Plus nuancé, le Haut-commissariat des Nations unies pour les réfugiés salue cet accord, mais juge le système «compliqué et inhabituel». «Il reste à voir comment cela va fonctionner», déclare Rupert Colville, porte-parole de l’agence onusienne.
Ailleurs, on ne manque pas de critiquer vivement l’aspect pratique de l’accord, dont le texte n’a pas été publié. «Il y a là un total manque de transparence, comme s’il s’agissait d’un accord secret», s’insurge Jürg Keller.
Démarrage en douceur
Des inquiétudes que Dominique Boillat tente de dissiper. «Pendant les fameuses 72 heures, les requérants seront encadrés par du personnel suisse en plus de la police sénégalaise.
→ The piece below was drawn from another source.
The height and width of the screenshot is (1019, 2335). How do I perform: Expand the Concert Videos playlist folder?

Il faut absolument que nous gardions la mainmise sur l’opération», affirme le porte-parole de l’ODR.
Mais il ne peut guère en dire plus. Les détails ne sont pas encore fixés. Ce qui est sûr en revanche, c’est que les quelque 2000 personnes concernées par cet accord ne seront pas renvoyées d’un coup.
«Nous allons commencer très doucement, avec quelques personnes, pour voir si tout fonctionne, explique Dominique Boillat. Puis nous passerons à des petits groupes, mais en aucun cas des centaines, voire des dizaines d’un coup.»
Un nouvel afflux annoncé
Mais quel que soit le mode de fonctionnement du système mis en place, celui-ci risque d’être rapidement débordé.
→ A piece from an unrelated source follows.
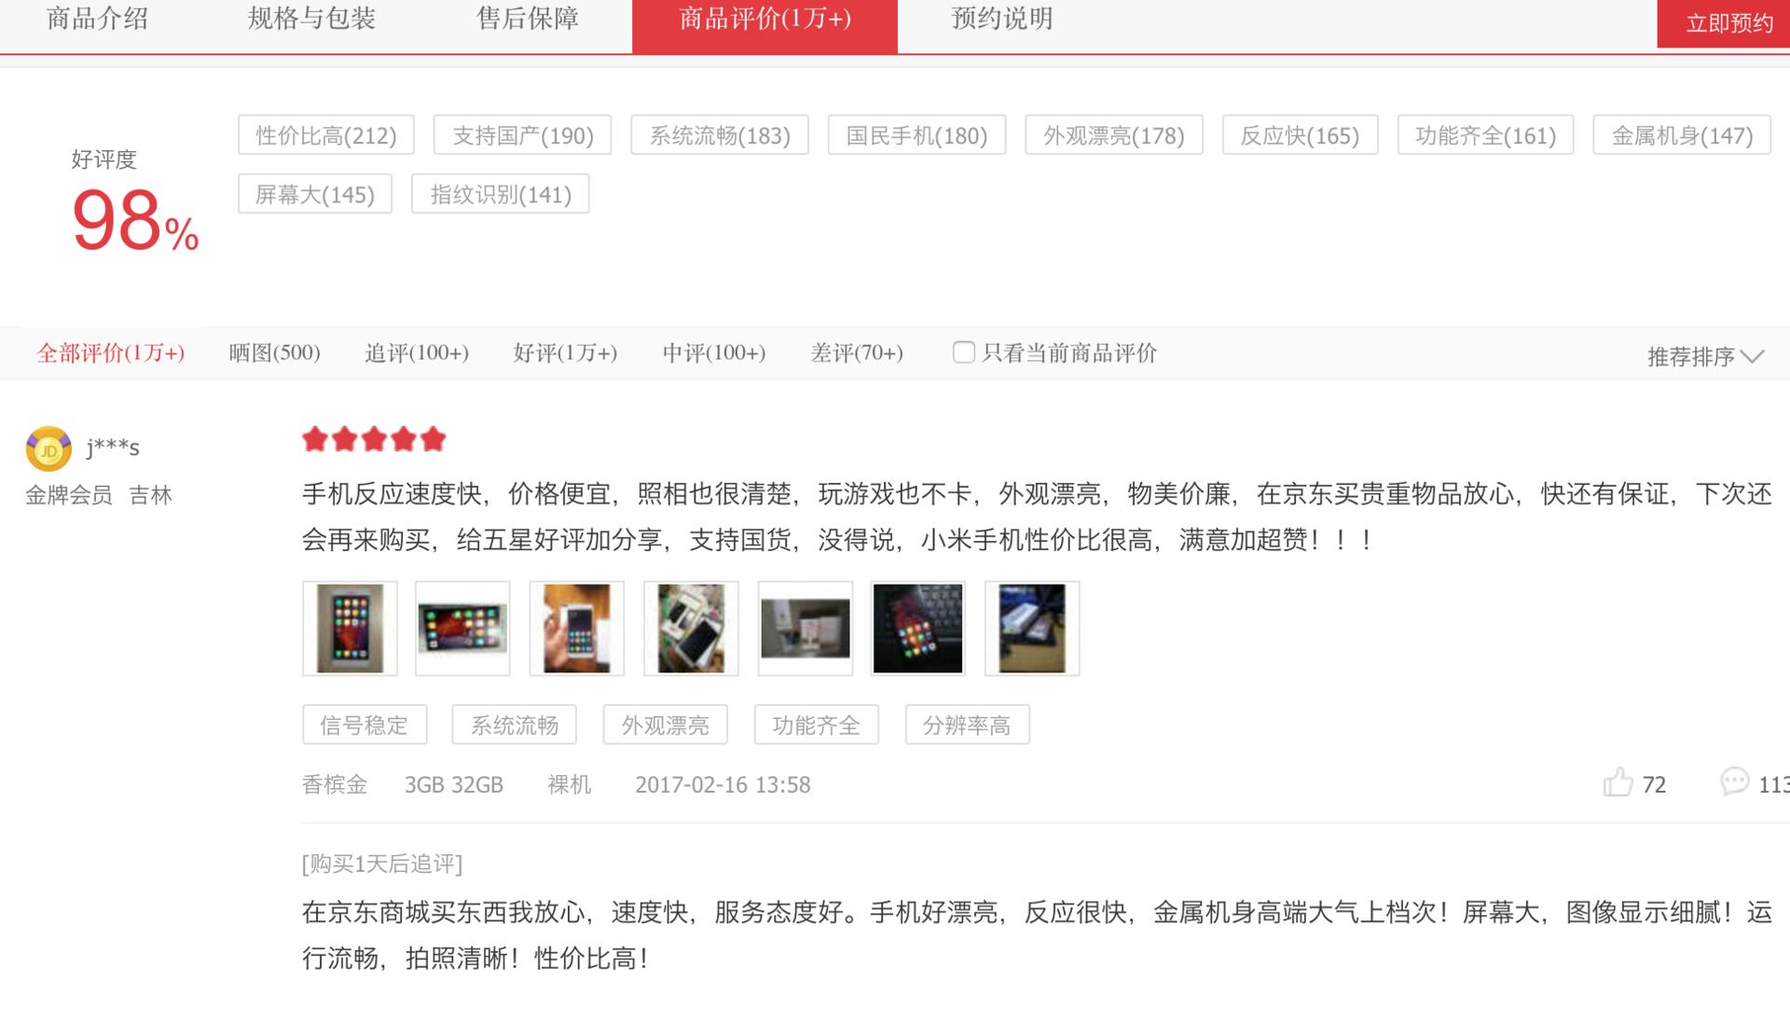Show 差评(70+) negative reviews
Viewport: 1790px width, 1023px height.
tap(856, 353)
Dès le 15 janvier, en effet, l’Union européenne inaugure sa banque de données informatique Eurodac. Les empreintes digitales des requérants déboutés seront systématiquement enregistrées. Impossible dès lors de présenter une nouvelle demande dans un autre pays de l’Union.
La Suisse, qui n’a pas signé les accords de Schengen et de Dublin, risque donc de devenir encore davantage le pays de l’ultime tentative pour les candidats à l’asile dont l’Europe ne veut pas.
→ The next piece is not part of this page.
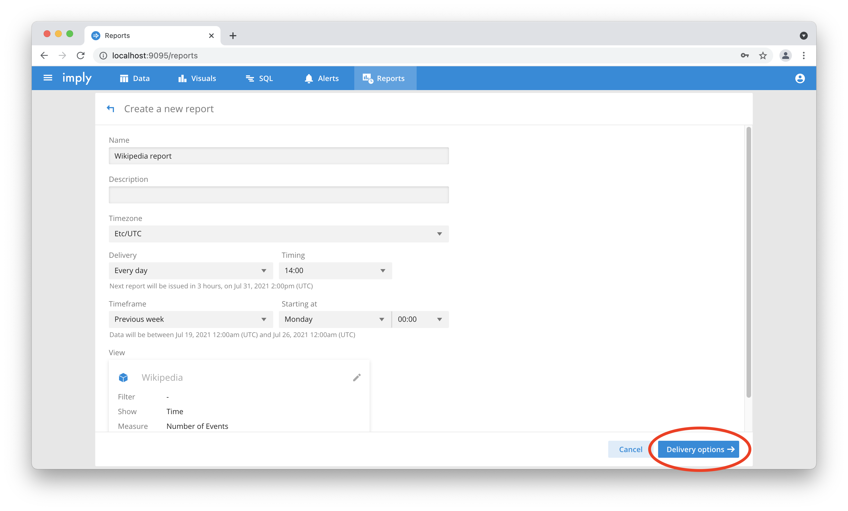This screenshot has width=848, height=511.
Task: Proceed to Delivery options
Action: [x=699, y=449]
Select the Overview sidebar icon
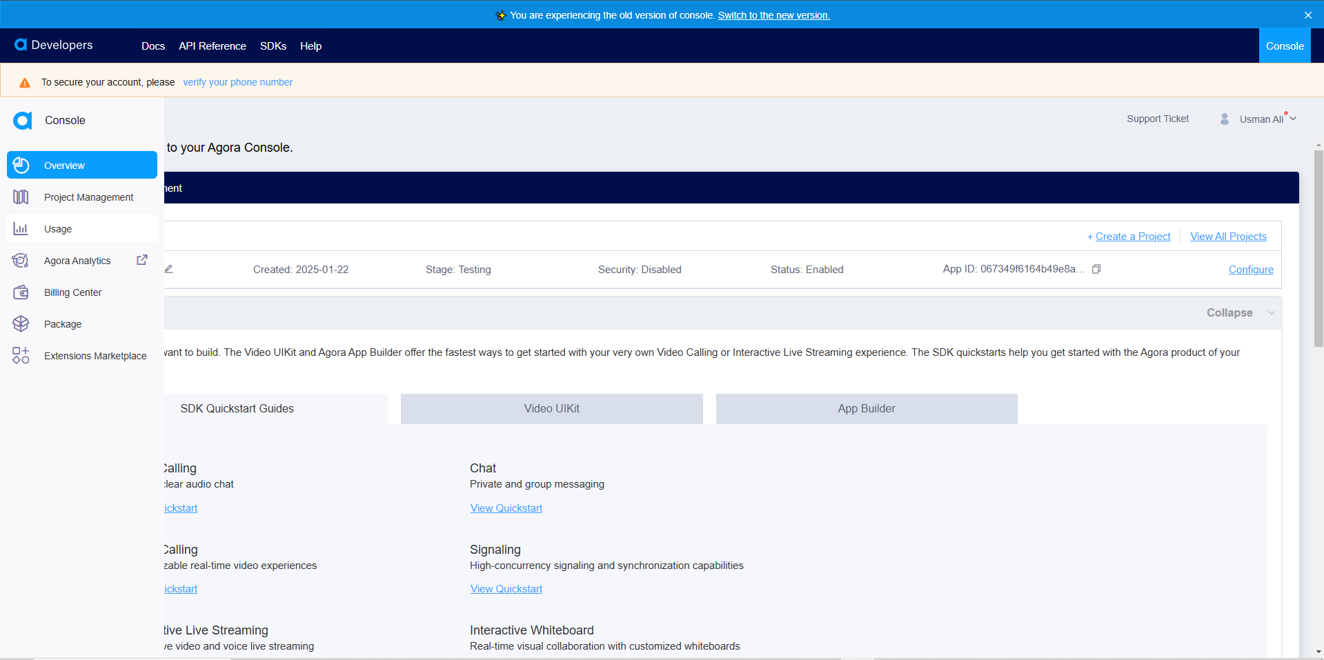1324x660 pixels. pos(21,165)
L’Organisation suisse d’aide aux réfugiés (OSAR) s’attend à une augmentation d’au moins 10 000 demandes par année, alors qu’on en a enregistré plus de 26 000 en 2002!
«Une affaire de propagande»
De quoi apporter de l’eau au moulin de l’UDC, qui dénonce également l’accord passé avec le Sénégal et préférerait que l’on renforce les contrôles aux frontières.
Pour Yves Bichsel, porte-parole du parti populiste, le voyage de Ruth Metzler en Afrique est d’abord «une affaire de propagande.»
Droits de l’homme bafoués
En comparaison, le texte signé jeudi par la ministre de la Justice au Nigeria est nettement plus simple. Il s’agit d’un pur accord de réadmission, le premier que la Suisse passe avec un pays d’Afrique.
Depuis quelques années, les Nigérians sont devenus le groupe le plus important des requérants d’Afrique de l’Ouest. Avant la Suisse, l’Italie, l’Espagne et l’Irlande avaient déjà passé des accords du même type avec ce pays.
Il n’empêche: en matière de respect des droits de l’homme, le Nigeria ne passe pas pour un pays modèle. «Les tortures et les morts en prison y sont monnaie courante», rappelle Jürg Keller.
Et le porte-parole d’Amnesty International de poser la question: «Comment la Suisse pourra-t-elle garantir qu’il n’arrive rien de tel aux gens qu’elle renvoie vers ce pays?»
swissinfo, Marc-André Miserez
– L’accord de transit avec le Sénégal constitue une première. Selon ce texte, tous les requérants d’Afrique de l’Ouest que la Suisse ne sera pas parvenue à identifier seront expédiés à Dakar.
– Là, les fonctionnaires suisses sur place auront 72 heures pour les identifier, avec l’aide de leurs collègues sénégalais et des ambassades des pays voisins.
– Si cette identification échoue, les requérants seront réexpédiés en Suisse.
– L’accord de réadmission avec le Nigeria est plus classique. Il stipule que ce pays s’engage à réadmettre sur son territoire les requérants qui n’ont pas obtenu l’asile.
– C’est le premier que la Suisse passe avec un pays africain, alors qu’elle en a déjà avec 26 autres Etats, dont la plupart des pays d’Europe.